The death of Nobunaga meant that some provinces, ruled by Nobunaga’s vassals, were ripe for conquest. The leader of Kai province made the mistake of killing one of Ieyasu’s aides. Ieyasu promptly invaded Kai and took control. Hōjō Ujimasa, leader of the Hōjō clan responded by sending his much larger army into Shinano and then into Kai Province. No battles were fought between Ieyasu’s forces and the large Hōjō army and, after some negotiation, Ieyasu and the Hōjō agreed to a settlement which left Ieyasu in control of both Kai and Shinano Provinces, while the Hōjō took control of Kazusa Province (as well as bits of both Kai and Shinano Provinces).
At the same time (1583) a war for rule over Japan was fought between Toyotomi Hideyoshi and Shibata Katsuie. Ieyasu did not take a side in this conflict, building on his reputation for both caution and wisdom. Hideyoshi defeated Katsuie at Battle of Shizugatake. With this victory, Hideyoshi became the single most powerful daimyō in Japan.

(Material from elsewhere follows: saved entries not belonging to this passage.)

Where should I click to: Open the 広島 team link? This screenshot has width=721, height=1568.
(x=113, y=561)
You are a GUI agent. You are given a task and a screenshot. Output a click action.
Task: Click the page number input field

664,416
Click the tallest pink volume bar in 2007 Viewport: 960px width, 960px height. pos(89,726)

The armor is wearable and comes standard sized for a man with a 106cm chest (+/- 3cm), standing at 5′ 8″ tall (+/- 3”) and is fully functional. Available in three different quality levels: Kachi, Gashira and Taisho. All three classes includes a free customary black lacquered box (Yoroi Bitsu) which, along with an included wooden frame, provides the support for the display and instructions. Kachi Class yoroi does not include the Yoroi Bitsu and maybe purchased separately
- Armor Quality :
- Kachi: Foot Soldier armor – Quickly made, basic painting and synthetic materials (like nylon instead of cotton, satin instead of silk) are used to keep the cost of the armor down.

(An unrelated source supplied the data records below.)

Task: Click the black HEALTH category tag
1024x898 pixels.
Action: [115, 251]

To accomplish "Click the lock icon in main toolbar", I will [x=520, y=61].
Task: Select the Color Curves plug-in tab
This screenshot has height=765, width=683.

- The Kachi class will lack certain features, such as they do not have shoulder padding or a removable nose (it is fixed to the mask), they have a synthetic mustache and might have a few paint blemishes or iron plating and no brass fittings.
- This class of armor is crafted for the samurai on a budget and those looking to modify their own amor.
Is the armor battle ready?
Although we do not recommend that quality armor to be used in any form of combat, it is however very capable of being used and withstanding the rigors of training and full contact sparring.
Along with traditional armor crafting, we believe in traditional armor testing.
Our armor has been tested with great success using fully functional, live samurai swords and other weapons.
Price Include: Armour, Kabuto , shikoro Menpo, Do , Sode , Kote, Kusazuri, Haidate, Suneate Real wear, can be adjusted for 1.68-1.8 m height,
Wooden Size: 50X47X62 Packing size: 56X53X68
Weight: 12.5 kg heavy wooden armor weight 7 kg
Material: iron, cloth, cotton, wood frame, wooden base
[About the product]
Our products are hand-built, will be some handmade signs, demanding perfect buyers purchase.
Our products are doing the old retro style, antique to do the old deal done, in order to trace products more time, a sense of history.
If the return as buyers of personal preference problems, the buyer needs to pay the return delivery costs.
Our products are taken in kind, but because of the level of shooting, lighting, cameras, monitors and other factors, it is difficult to completely achromatic seller, can not accept any color of the buyers attention: the color can not serve as grounds for return .
we will pro generally paid within 48 hours of delivery, subject to extension unexpected situations, will notice buyer!
because we can not control the logistics company, sometimes due to the factors such as weather, traffic, logistics staff caused delays in the arrival time, but please bear with me!
on when the buyer Write sure when courier surface parcel soundness examination to determine the number.
If fewer pieces found damaged, please call us immediately, we will and courier companies to negotiate claims.
buyer upon receipt, the product is found damaged and other conditions, please contact the shop the first time!
We will give you the proper treatment!